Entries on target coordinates
--- begin ---

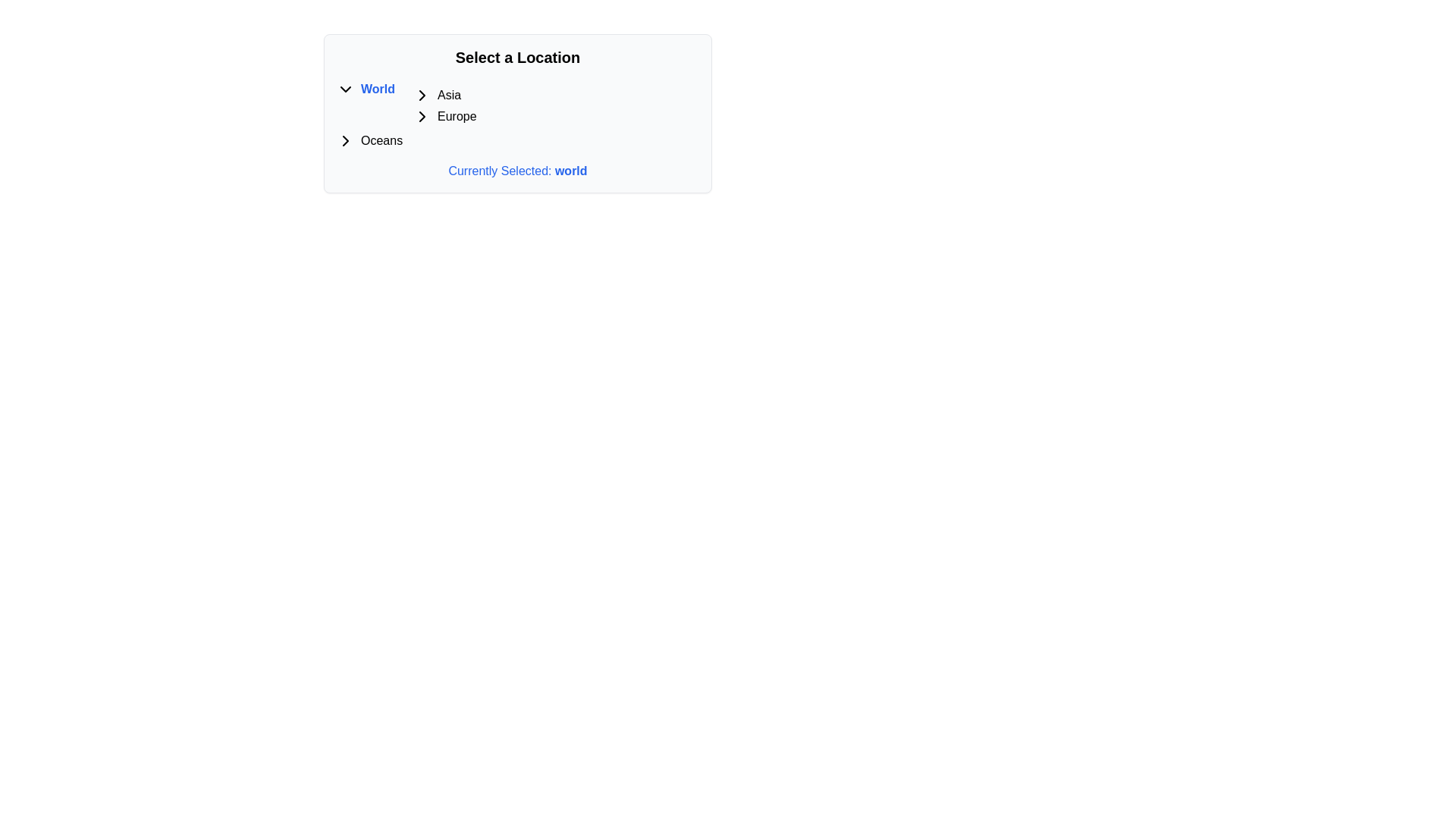  What do you see at coordinates (444, 96) in the screenshot?
I see `the 'Asia' clickable text label` at bounding box center [444, 96].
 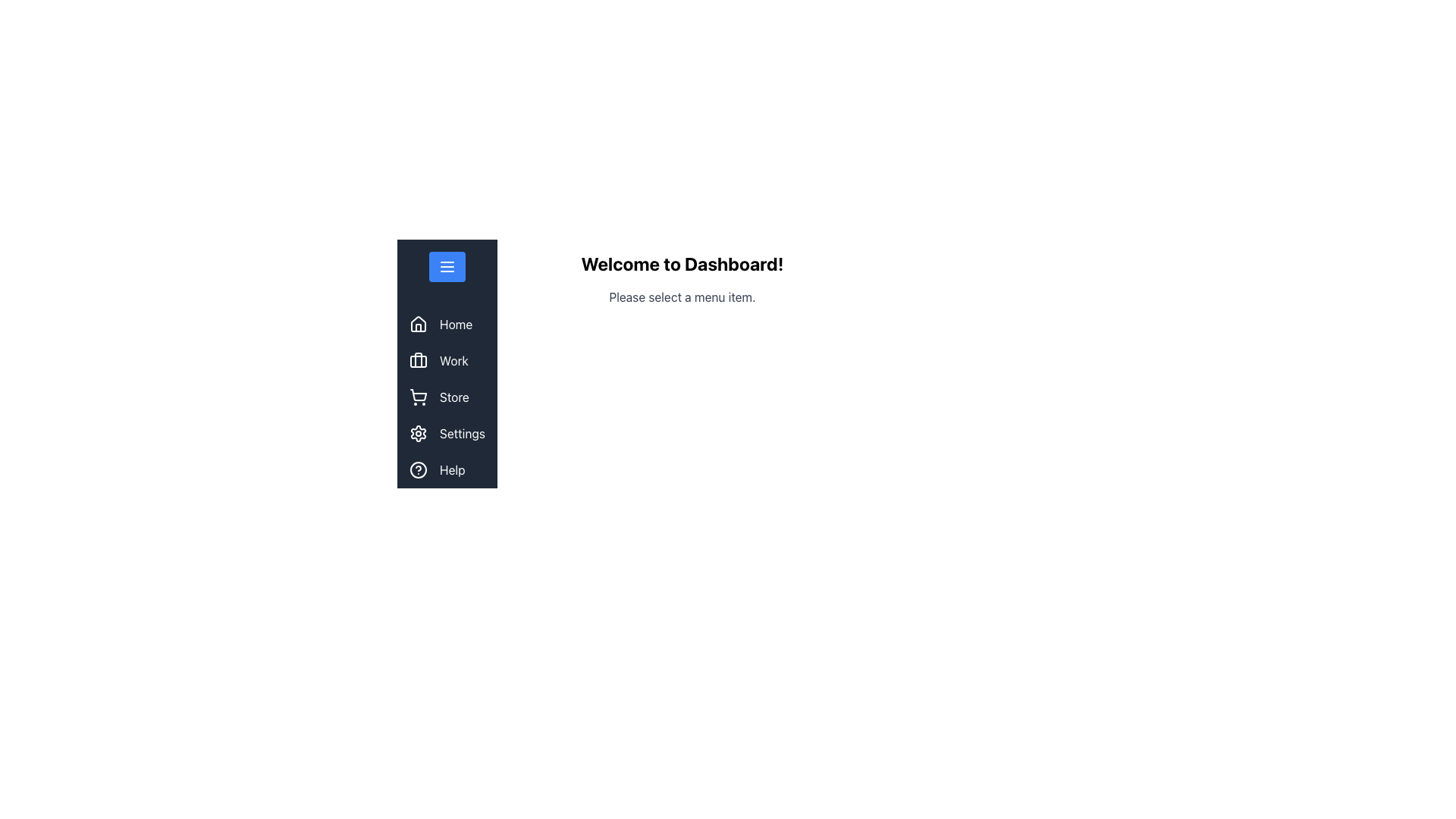 What do you see at coordinates (419, 324) in the screenshot?
I see `the minimalist house icon located in the 'Home' menu item at the top of the vertical navigation bar` at bounding box center [419, 324].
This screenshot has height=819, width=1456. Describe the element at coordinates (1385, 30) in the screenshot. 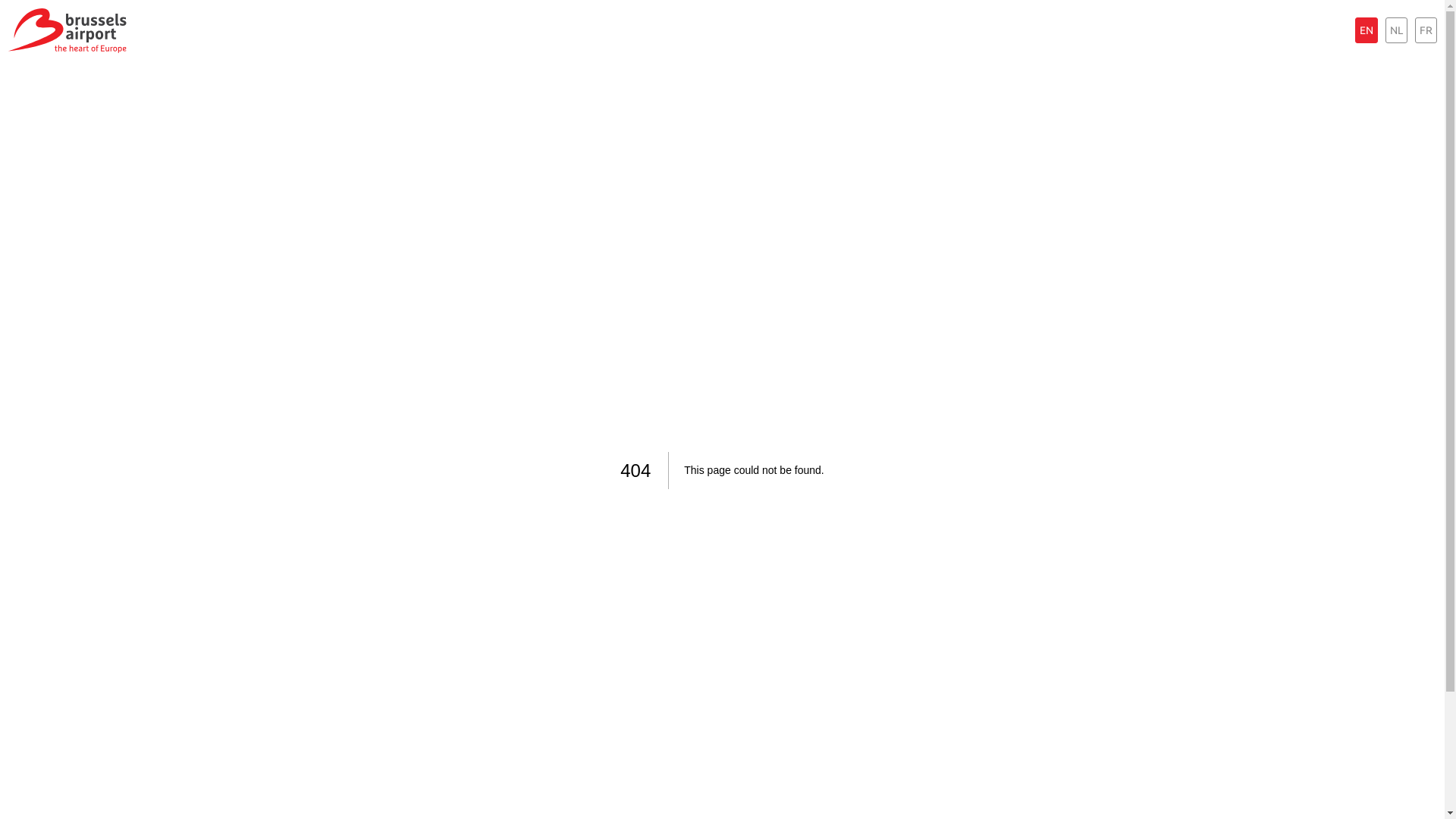

I see `'NL'` at that location.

--- end ---

Written instruction
Substitute "Explain" for "Describe" throughout the listing and reproduce it with nothing else changed. Leave out the pictures.

Reply
  What do you see at coordinates (444, 96) in the screenshot?
I see `the 'Asia' clickable text label` at bounding box center [444, 96].
  What do you see at coordinates (419, 324) in the screenshot?
I see `the minimalist house icon located in the 'Home' menu item at the top of the vertical navigation bar` at bounding box center [419, 324].
This screenshot has height=819, width=1456. Explain the element at coordinates (1385, 30) in the screenshot. 

I see `'NL'` at that location.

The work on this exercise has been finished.